Wi-Fi has become a mission-critical service; a utility just like electricity that every hotel or resort, big or small requires today. However, it’s also common that the WiFi many hotels are offering is underwhelming, unsecured, and overall useless.
Poor wifi performance costs the hotels not only from a staff perspective form spending valuable resources resolving wireless problems but also from the guest’s experience.
Like so many other industries, the quality of your WiFi has become a major deciding factor on guest’s perceptions of the quality of the hotel itself.
To help you avoid frustrated guests, decreasing repeat visitors and fewer negative reviews, here are some rules and best practices to create the perfect hotel WiFi network.
1 – Put capacity before coverage
A high traffic area, the lobby welcomes a wide mix of guests, requests and devices – all trying to log in to the Wi-Fi on their way up to their rooms.
This is the greatest strain on Wi-Fi services – too many devices accessing the network concurrently. And this point isn’t just relevant for hoteliers. Any business looking for the right access point should make sure they’re putting capacity before coverage.
2 – Create Hotspots
Creating ‘Hotspots’ offers hoteliers the ability to manage guest access and give priority bandwidth to those using paid for facilities like conference rooms.
To manage the bandwidth of individual users, hoteliers can issue unique codes and some are even rolling out Facebook Wi-Fi, for greater understanding of guests and more accurate analytics.
This approach isn’t right for all, but for hotels offering premium services to a select group, it’s an easy way to ensure guest satisfaction.
3 – Remember every guest is different
A single room can become an office for a conference delegate, and a family room can quickly become a multiple screen cinema. So it’s important to make sure the bandwidth is distributed to the services that need it most.
For example, the business user checking their email is unlikely to notice a small lag in speed, whereas the family streaming a movie on the smart TV would.
So even though a lot of importance is put on the access points within a Wi-Fi network, choosing the right type of switch gives the hotelier the ability to manage all these different requirements and give their guests a seamless experience no matter how they’re using the network.

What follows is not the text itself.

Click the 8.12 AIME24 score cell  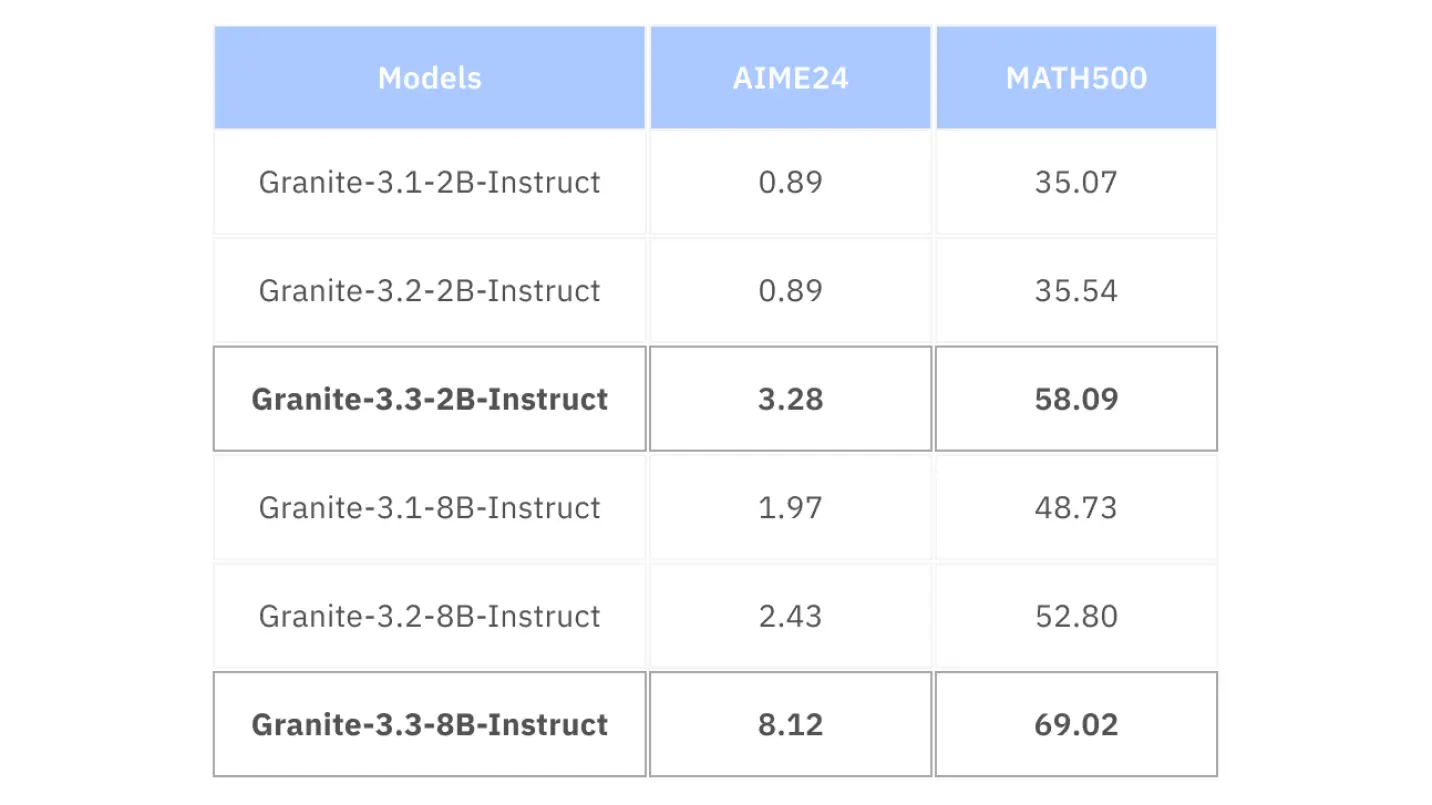pos(790,724)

4 – Guests don’t stop – neither should the Wi-Fi
Today’s guests expect first class work out facilities, including great connection. Yet in our survey, only two in three hotels offer Wi-Fi in the gym. Where else might be missing connectivity where it’s critical?
When we looked, Wi-Fi was available in 96% of bedrooms, but surprisingly, in only 87% of meeting rooms.

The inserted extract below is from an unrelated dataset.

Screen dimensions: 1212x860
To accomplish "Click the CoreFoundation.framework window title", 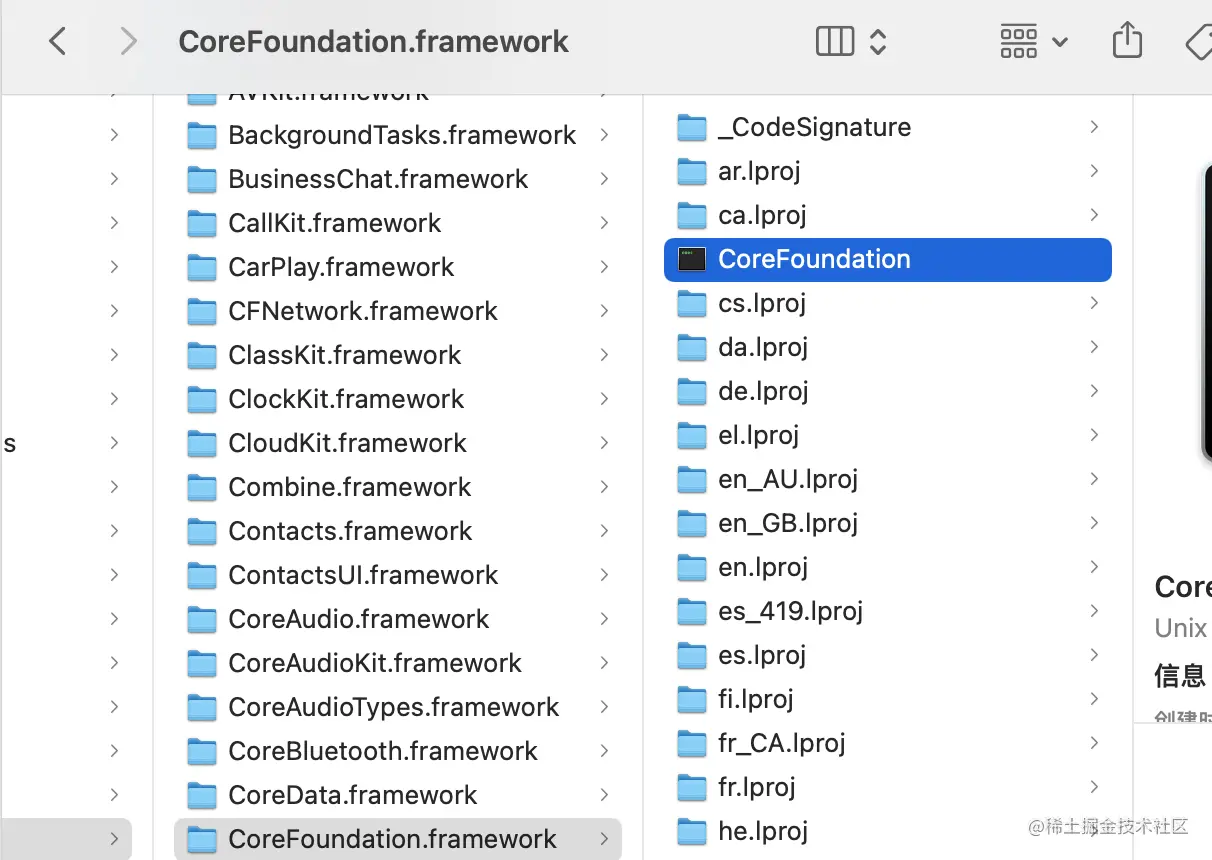I will click(x=373, y=41).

Remember: even when guests are busy doing other things, they’ll probably also want to be able to get online at a moment’s notice. Listening to Audible or Spotify in the gym; checking their emails in a meeting; or booking a day activity over breakfast.
5 – Good Wi-Fi = more satisfied guests
Poor bandwidth is responsible for 57% of guests leaving unsatisfied with the Wi-Fi service they got in a hotel.

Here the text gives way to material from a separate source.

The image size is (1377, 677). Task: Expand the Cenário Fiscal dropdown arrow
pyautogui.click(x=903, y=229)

In fact, poor Wi-Fi service was also the second most commonly cited complaint after noise, and was raised by almost a fifth (18%) of the hotels we asked.
This is the main takeaway: Guests – whether leisure or business – choose a hotel for the quality of service they receive. Wi-Fi is an enormous part of that – hoteliers shouldn’t overlook the importance of delivering high capacity, wide coverage and reliable performance for their guests.